__Material to process__:
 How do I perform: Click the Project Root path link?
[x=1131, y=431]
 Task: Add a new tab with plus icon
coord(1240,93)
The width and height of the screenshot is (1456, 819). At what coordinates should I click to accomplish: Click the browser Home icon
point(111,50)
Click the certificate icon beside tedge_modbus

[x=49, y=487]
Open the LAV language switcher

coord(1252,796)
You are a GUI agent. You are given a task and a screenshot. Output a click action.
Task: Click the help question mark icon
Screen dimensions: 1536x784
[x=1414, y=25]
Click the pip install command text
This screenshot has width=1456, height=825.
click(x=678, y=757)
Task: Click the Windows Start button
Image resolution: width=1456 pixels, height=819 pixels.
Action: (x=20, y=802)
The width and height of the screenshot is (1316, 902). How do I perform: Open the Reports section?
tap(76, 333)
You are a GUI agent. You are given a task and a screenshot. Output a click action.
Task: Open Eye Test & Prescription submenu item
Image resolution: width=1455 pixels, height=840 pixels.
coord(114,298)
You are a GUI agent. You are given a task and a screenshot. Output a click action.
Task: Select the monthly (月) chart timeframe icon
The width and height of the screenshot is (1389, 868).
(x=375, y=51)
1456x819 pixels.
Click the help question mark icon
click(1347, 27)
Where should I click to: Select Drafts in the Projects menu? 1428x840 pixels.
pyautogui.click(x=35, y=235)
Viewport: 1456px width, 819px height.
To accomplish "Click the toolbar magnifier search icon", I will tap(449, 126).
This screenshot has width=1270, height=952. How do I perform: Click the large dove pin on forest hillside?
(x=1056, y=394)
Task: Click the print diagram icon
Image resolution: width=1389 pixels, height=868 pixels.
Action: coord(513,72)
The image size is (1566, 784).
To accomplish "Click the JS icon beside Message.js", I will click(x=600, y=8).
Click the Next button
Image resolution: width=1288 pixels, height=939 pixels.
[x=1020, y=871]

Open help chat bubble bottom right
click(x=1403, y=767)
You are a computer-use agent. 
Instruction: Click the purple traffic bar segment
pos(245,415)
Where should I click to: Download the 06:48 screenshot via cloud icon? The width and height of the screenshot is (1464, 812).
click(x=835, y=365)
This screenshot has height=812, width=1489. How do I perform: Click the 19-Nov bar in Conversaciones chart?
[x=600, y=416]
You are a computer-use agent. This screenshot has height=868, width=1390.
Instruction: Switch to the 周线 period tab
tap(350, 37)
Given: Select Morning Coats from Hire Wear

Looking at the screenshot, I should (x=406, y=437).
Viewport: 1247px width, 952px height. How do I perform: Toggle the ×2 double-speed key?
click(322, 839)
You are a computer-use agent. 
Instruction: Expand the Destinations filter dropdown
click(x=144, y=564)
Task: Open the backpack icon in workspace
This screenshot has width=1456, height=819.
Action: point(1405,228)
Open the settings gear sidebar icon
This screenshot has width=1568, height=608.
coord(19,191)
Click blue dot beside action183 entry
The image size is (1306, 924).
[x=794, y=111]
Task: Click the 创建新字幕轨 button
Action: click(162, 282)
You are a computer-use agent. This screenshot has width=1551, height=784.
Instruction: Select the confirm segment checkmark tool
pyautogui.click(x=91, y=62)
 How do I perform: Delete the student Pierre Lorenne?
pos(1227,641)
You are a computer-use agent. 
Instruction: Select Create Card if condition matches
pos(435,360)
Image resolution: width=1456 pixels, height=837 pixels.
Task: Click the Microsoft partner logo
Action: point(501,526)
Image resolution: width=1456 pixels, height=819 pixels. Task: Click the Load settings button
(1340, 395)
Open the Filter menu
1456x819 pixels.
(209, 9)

__What needs to be done__:
Above are the records; restate each one exactly.

__Response below__:
 How do I perform: Click the Project Root path link?
[x=1131, y=431]
 Task: Add a new tab with plus icon
coord(1240,93)
The width and height of the screenshot is (1456, 819). At what coordinates should I click to accomplish: Click the browser Home icon
point(111,50)
Click the certificate icon beside tedge_modbus

[x=49, y=487]
Open the LAV language switcher

coord(1252,796)
You are a GUI agent. You are given a task and a screenshot. Output a click action.
Task: Click the help question mark icon
Screen dimensions: 1536x784
[x=1414, y=25]
Click the pip install command text
This screenshot has width=1456, height=825.
click(x=678, y=757)
Task: Click the Windows Start button
Image resolution: width=1456 pixels, height=819 pixels.
Action: (x=20, y=802)
The width and height of the screenshot is (1316, 902). How do I perform: Open the Reports section?
tap(76, 333)
You are a GUI agent. You are given a task and a screenshot. Output a click action.
Task: Open Eye Test & Prescription submenu item
Image resolution: width=1455 pixels, height=840 pixels.
coord(114,298)
You are a GUI agent. You are given a task and a screenshot. Output a click action.
Task: Select the monthly (月) chart timeframe icon
The width and height of the screenshot is (1389, 868).
(x=375, y=51)
1456x819 pixels.
Click the help question mark icon
click(1347, 27)
Where should I click to: Select Drafts in the Projects menu? 1428x840 pixels.
pyautogui.click(x=35, y=235)
Viewport: 1456px width, 819px height.
To accomplish "Click the toolbar magnifier search icon", I will tap(449, 126).
This screenshot has width=1270, height=952. How do I perform: Click the large dove pin on forest hillside?
(x=1056, y=394)
Task: Click the print diagram icon
Image resolution: width=1389 pixels, height=868 pixels.
Action: coord(513,72)
The image size is (1566, 784).
To accomplish "Click the JS icon beside Message.js", I will click(x=600, y=8).
Click the Next button
Image resolution: width=1288 pixels, height=939 pixels.
[x=1020, y=871]

Open help chat bubble bottom right
click(x=1403, y=767)
You are a computer-use agent. 
Instruction: Click the purple traffic bar segment
pos(245,415)
Where should I click to: Download the 06:48 screenshot via cloud icon? The width and height of the screenshot is (1464, 812).
click(x=835, y=365)
This screenshot has height=812, width=1489. How do I perform: Click the 19-Nov bar in Conversaciones chart?
[x=600, y=416]
You are a computer-use agent. This screenshot has height=868, width=1390.
Instruction: Switch to the 周线 period tab
tap(350, 37)
Given: Select Morning Coats from Hire Wear

Looking at the screenshot, I should (x=406, y=437).
Viewport: 1247px width, 952px height. How do I perform: Toggle the ×2 double-speed key?
click(322, 839)
You are a computer-use agent. 
Instruction: Expand the Destinations filter dropdown
click(x=144, y=564)
Task: Open the backpack icon in workspace
This screenshot has width=1456, height=819.
Action: point(1405,228)
Open the settings gear sidebar icon
This screenshot has width=1568, height=608.
coord(19,191)
Click blue dot beside action183 entry
The image size is (1306, 924).
[x=794, y=111]
Task: Click the 创建新字幕轨 button
Action: click(162, 282)
You are a computer-use agent. This screenshot has width=1551, height=784.
Instruction: Select the confirm segment checkmark tool
pyautogui.click(x=91, y=62)
 How do I perform: Delete the student Pierre Lorenne?
pos(1227,641)
You are a computer-use agent. 
Instruction: Select Create Card if condition matches
pos(435,360)
Image resolution: width=1456 pixels, height=837 pixels.
Task: Click the Microsoft partner logo
Action: point(501,526)
Image resolution: width=1456 pixels, height=819 pixels. Task: Click the Load settings button
(1340, 395)
Open the Filter menu
1456x819 pixels.
(209, 9)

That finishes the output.